私たちは今、ジュエリーショップの前にいる。

 「あの、ここに今回の交渉相手様がいらっしゃるとのことで間違いないです?」

 「あぁ」

 目の前には立派な洋館。白い外壁に上品に添えられた金色のライン……漫画でしか見たことないような建物だ。

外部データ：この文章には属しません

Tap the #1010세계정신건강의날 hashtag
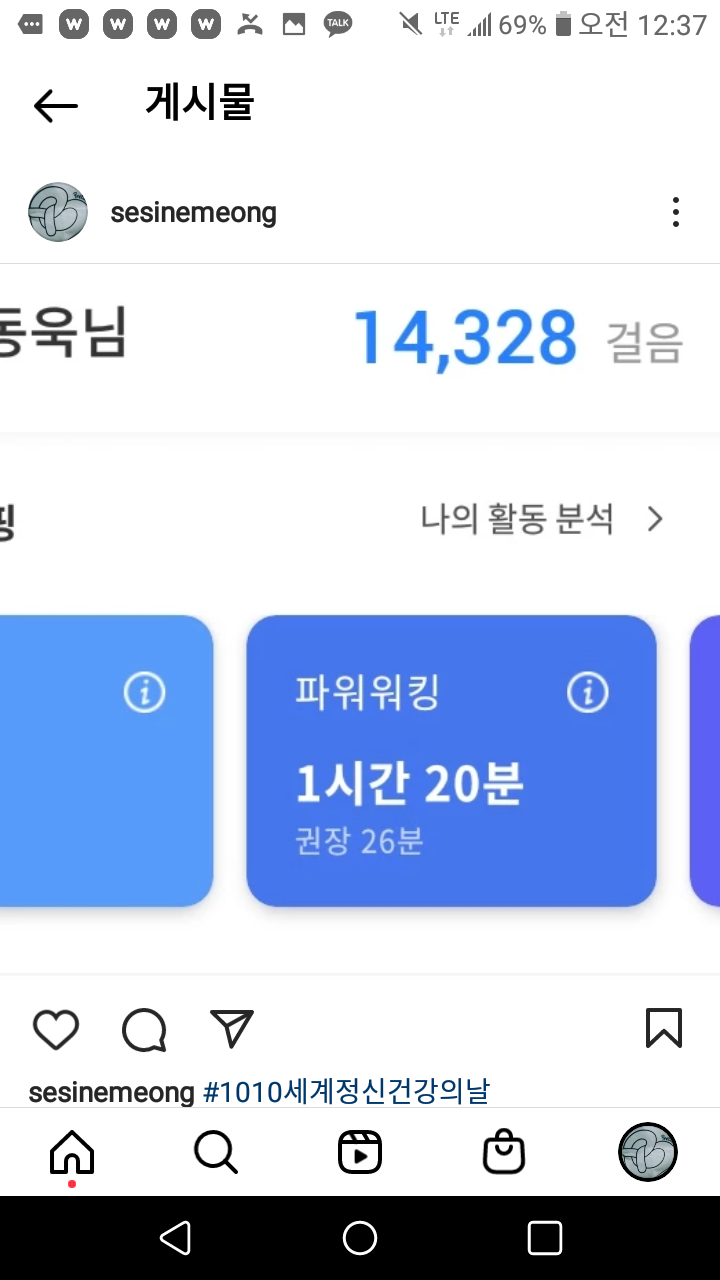Screen dimensions: 720x1280 click(x=346, y=1092)
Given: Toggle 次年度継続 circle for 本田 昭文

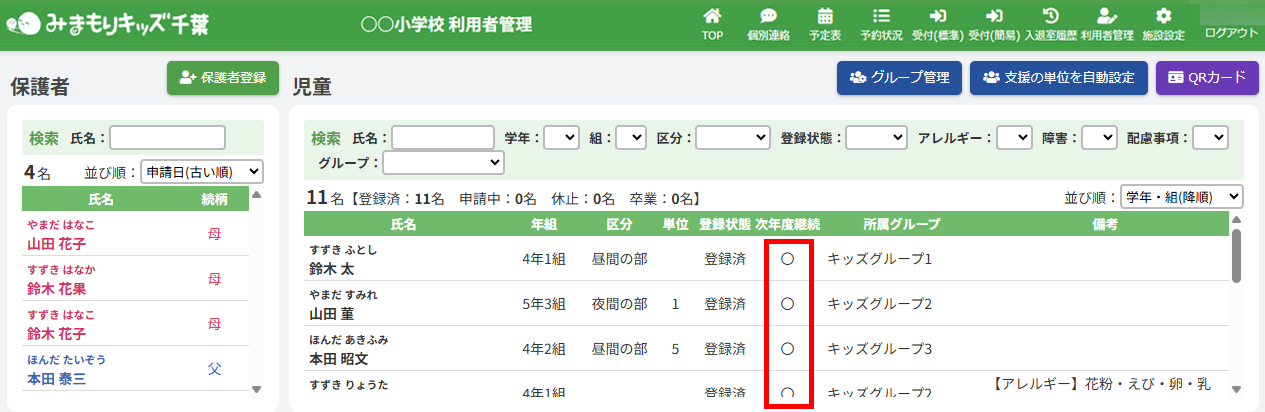Looking at the screenshot, I should pos(787,349).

 「そんなに緊張しなくても大丈夫だ。あいつは絡まれると面倒だが、悪いやつではない」

 絡まれるという表現を使う時点で危ない気がする。
 私はクラネスさんの隣で怖気づいていた。

 「よぉクラネス。久しぶりだな」

 ドアが開いて中から人が出てきた。

 「悪いな、オープン前に」

 この人もモモさんと同じ香水を持っていると聞いた。彼らと同じく、クラネスさんの作った香水を使っている人は結構いるらしい。
 私が見ている人の姿は幻影であり、その人の性別や性格・特徴などを加味した上で、存在している人間のデータからより合うものをクラネスさんが組み合わせて作っている。それは香水も同じだ。


 彼はリィン・ロット。
 ピアスに指輪、首飾り……。ジュエリーショップのオーナーだからなのか、数種類のアクセサリーを身につけている。
 ドアの前には階段があり、それを一段ずつ下りる度にきらきら光って、揺れて忙しい。


 「いいよ、お前には世話になってるからな」

 今回はクラネスさんがいてくれてよかった。だってこんなチャラチャラした人相手に交渉なんてできる気がしない。

 「頼みがあるんだが、プラチナを少し譲ってもらえないか?」

 二つ目の材料はプラチナ。
 この世界での価値は分からないけれど、私の知っているプラチナは希少金属だ。そんな簡単に譲ってもらえるとは思えない。

 「あー、いいぜ」

 悩んでいる様子もなく、すぐに返事をもらえた。
 え、そんなあっさり?私の役目何もないじゃん。何のためにここへ来たのか、と思ったところでリィンさんと目が合った。

 「一つ条件をつけるなら、こいつを借りる」

 「え?」

 絡まれると面倒だと言われた人に指名されてしまった。

 「ほう。確かお前は女性には興味がなかったんじゃないのか?」

 「そうだけど、なんかこいつ面白そうだし」

 いや、どんな理由だよと心の中でツッコミを入れた。
 暇つぶし相手をしろとか言われそうな勢い。そんなの絶対無理。

 「クラネスのとこで助手してるなら、雑用くらいには使えるだろ」

 これくらいならできるだろ?と言わんばかりの視線が飛んでくる。若干偉そうな態度が癪に障るけれど、それで譲ってもらえるなら安いものだ。

 「雑用くらいならやりますよ」

 断るわけにもいかないし、私は迷うことなく答えた。

 「決まりだな」

 驚くほどにトントン拍子で話が進む。そんな中、クラネスさんだけは表情を曇らせていた。

 「どうかしましたか?」

 気になった私は、リィンさんが一度店へ戻った後に聞いた。

 「あいつは女性に興味がないから、灯に絡むことはないと思っていたんだが……少々面倒なことになったな」

 クラネスさんを唸らせるほどの厄介者。リィンさんってどんな人なんだろう。

 「大丈夫ですよ。むしろこの町の人たちと接することができるいい機会ですし」

 安心してもらえるように私は笑って見せた。

 その後プラチナは明日までに用意するということになり、私はリィンさんの店へ入った。
 別れ際にクラネスさんの口から「何もなければいいがな」と小声が零れていたのを私は聞き逃さなかった。